Posts Tagged ‘http’

identi.ca and linked data

Friday, July 11th, 2008

If you’ve already caught the micro-blogging bug identi.ca is an interesting twitter clone for a variety of reasons…not the least of which is that it’s an open source project, and has been designed to run in a decentralized way. The thing I was pleasantly surprised to see was FOAF exports like this for user networks, and HTTP URIs for foaf:Person resources:

ed@hammer:~$ curl -I http://identi.ca/user/6104
HTTP/1.1 302 Found
Date: Fri, 11 Jul 2008 12:58:56 GMT
Server: Apache/2.2.8 (Ubuntu) PHP/5.2.4-2ubuntu5.1 with Suhosin-Patch
X-Powered-By: PHP/5.2.4-2ubuntu5.1
Status: 303 See Other
Location: http://identi.ca/edsu
Content-Type: text/html

It looks like there’s a slight bug in the way the HTTP status is being returned, but clearly the intent was to do the right thing by httpRange-14. If I have time I’ll get laconi.ca running locally so I can confirm the bug, and attempt a fix.

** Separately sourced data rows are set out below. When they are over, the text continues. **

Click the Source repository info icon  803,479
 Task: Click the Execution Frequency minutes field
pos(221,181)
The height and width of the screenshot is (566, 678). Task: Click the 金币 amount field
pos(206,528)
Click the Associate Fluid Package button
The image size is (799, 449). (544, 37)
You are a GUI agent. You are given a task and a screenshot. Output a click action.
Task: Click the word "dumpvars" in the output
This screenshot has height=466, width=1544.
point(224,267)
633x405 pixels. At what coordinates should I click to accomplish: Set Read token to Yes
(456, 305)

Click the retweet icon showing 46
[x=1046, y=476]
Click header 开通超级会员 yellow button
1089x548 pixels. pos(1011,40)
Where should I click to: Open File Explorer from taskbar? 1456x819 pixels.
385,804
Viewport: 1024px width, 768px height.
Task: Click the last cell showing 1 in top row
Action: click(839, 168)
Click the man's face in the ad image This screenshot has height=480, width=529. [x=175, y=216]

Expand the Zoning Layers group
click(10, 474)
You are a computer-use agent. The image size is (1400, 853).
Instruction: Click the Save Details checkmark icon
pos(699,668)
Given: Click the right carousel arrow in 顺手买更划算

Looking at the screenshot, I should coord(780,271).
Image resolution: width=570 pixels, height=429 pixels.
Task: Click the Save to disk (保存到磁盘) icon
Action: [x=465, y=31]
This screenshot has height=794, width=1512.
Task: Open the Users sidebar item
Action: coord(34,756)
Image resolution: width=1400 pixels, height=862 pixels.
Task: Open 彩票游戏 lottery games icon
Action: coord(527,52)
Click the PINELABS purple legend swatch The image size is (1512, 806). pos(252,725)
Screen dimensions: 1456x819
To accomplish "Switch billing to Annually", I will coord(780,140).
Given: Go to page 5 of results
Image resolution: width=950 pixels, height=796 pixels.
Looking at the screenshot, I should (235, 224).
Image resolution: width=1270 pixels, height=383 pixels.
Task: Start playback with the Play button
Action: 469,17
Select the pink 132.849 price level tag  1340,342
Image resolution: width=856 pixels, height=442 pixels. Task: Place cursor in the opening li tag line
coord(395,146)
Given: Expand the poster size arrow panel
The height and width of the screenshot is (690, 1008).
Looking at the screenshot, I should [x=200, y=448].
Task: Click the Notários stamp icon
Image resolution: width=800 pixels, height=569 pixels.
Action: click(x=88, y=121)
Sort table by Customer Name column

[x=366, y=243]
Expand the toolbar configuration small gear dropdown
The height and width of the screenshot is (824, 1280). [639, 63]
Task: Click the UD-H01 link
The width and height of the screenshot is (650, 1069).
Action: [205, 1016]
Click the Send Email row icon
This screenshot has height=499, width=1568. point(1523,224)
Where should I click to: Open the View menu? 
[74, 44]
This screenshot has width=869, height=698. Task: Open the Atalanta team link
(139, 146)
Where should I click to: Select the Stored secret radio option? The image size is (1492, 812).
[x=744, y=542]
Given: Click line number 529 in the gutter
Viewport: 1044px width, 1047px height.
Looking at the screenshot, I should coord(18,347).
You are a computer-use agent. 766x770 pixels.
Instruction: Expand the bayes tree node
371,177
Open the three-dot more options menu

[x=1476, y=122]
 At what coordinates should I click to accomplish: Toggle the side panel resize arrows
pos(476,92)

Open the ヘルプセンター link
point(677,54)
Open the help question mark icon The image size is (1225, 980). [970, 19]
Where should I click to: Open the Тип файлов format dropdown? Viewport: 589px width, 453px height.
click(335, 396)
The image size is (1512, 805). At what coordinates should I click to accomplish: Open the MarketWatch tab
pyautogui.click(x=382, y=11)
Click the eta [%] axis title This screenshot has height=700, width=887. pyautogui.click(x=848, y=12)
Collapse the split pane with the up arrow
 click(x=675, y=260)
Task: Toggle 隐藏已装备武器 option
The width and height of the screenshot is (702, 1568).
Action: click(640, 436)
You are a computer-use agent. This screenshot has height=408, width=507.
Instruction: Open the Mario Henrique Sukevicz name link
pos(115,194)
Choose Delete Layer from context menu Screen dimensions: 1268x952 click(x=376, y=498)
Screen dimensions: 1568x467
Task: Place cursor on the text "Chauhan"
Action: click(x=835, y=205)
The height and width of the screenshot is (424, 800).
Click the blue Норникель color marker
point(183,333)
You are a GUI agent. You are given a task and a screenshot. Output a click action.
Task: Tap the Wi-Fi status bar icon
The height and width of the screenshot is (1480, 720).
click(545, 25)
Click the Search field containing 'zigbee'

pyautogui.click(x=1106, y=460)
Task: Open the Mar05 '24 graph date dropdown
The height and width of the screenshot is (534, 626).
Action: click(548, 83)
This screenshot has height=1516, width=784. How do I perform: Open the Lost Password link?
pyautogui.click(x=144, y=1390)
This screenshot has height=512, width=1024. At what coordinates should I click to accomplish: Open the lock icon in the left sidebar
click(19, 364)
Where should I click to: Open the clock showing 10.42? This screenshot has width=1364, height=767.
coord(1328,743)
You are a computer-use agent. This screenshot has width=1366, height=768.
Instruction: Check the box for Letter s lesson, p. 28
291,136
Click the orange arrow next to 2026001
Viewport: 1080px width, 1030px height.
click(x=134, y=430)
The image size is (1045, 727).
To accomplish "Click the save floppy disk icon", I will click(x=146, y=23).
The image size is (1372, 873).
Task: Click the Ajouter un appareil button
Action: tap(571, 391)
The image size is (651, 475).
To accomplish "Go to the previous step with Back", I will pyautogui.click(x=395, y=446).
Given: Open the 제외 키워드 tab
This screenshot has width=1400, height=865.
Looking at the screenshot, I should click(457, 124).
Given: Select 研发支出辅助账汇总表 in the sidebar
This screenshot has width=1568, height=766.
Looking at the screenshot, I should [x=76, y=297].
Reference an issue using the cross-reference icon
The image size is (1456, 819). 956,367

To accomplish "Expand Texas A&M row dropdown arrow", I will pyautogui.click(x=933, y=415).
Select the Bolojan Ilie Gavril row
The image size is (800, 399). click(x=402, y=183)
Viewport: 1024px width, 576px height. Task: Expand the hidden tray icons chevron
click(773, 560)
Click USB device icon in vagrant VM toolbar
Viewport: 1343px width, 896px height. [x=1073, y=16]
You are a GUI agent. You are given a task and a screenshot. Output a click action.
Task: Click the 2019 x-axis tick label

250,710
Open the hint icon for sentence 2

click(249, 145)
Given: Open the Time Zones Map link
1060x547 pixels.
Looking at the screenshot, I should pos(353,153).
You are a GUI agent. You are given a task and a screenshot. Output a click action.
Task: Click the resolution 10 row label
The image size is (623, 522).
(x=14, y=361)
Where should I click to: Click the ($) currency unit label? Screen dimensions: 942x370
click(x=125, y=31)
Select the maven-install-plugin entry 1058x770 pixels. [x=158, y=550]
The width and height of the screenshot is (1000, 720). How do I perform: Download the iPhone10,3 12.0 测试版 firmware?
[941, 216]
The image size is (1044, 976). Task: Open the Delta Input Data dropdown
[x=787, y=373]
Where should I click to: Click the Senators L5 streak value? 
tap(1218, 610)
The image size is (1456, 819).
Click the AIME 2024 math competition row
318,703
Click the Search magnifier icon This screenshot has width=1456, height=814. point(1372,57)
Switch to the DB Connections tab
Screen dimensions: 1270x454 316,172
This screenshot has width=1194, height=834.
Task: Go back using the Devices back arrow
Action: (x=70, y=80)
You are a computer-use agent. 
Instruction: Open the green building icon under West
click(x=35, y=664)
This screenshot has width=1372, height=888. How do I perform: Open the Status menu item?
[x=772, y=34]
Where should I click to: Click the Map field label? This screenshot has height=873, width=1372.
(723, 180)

It’s also cool to see that Evan Prodromou (the lead developer, and creator of identi.ca and laconi.ca) has opened a couple tickets for adding RDFa to various pages. If I have the time this would be a fun hack as well. I’d also like to take a stab at doing conneg at foaf:Person URIs to enable this sorta thing:

ed@hammer:~$ curl -I --header "Content-type: application/rdf+xml" http://identi.ca/user/6104
HTTP/1.1 303 See Other
Date: Fri, 11 Jul 2008 13:08:42 GMT
Server: Apache/2.2.8 (Ubuntu) PHP/5.2.4-2ubuntu5.1 with Suhosin-Patch
X-Powered-By: PHP/5.2.4-2ubuntu5.1
Location: http://identi.ca/edsu/foaf

instead of what happens currently:

ed@hammer:~$ curl -I --header "Content-type: application/rdf+xml" http://identi.ca/user/6104
HTTP/1.1 302 Found
Date: Fri, 11 Jul 2008 13:08:42 GMT
Server: Apache/2.2.8 (Ubuntu) PHP/5.2.4-2ubuntu5.1 with Suhosin-Patch
X-Powered-By: PHP/5.2.4-2ubuntu5.1
Status: 303 See Other
Location: http://identi.ca/edsu
Content-Type: text/html

I guess this is also just a complicated way of saying I’m edsu on identi.ca–and that the opportunity to learn more about OAuth and XMPP is a compelling enough reason alone for me to make the switch.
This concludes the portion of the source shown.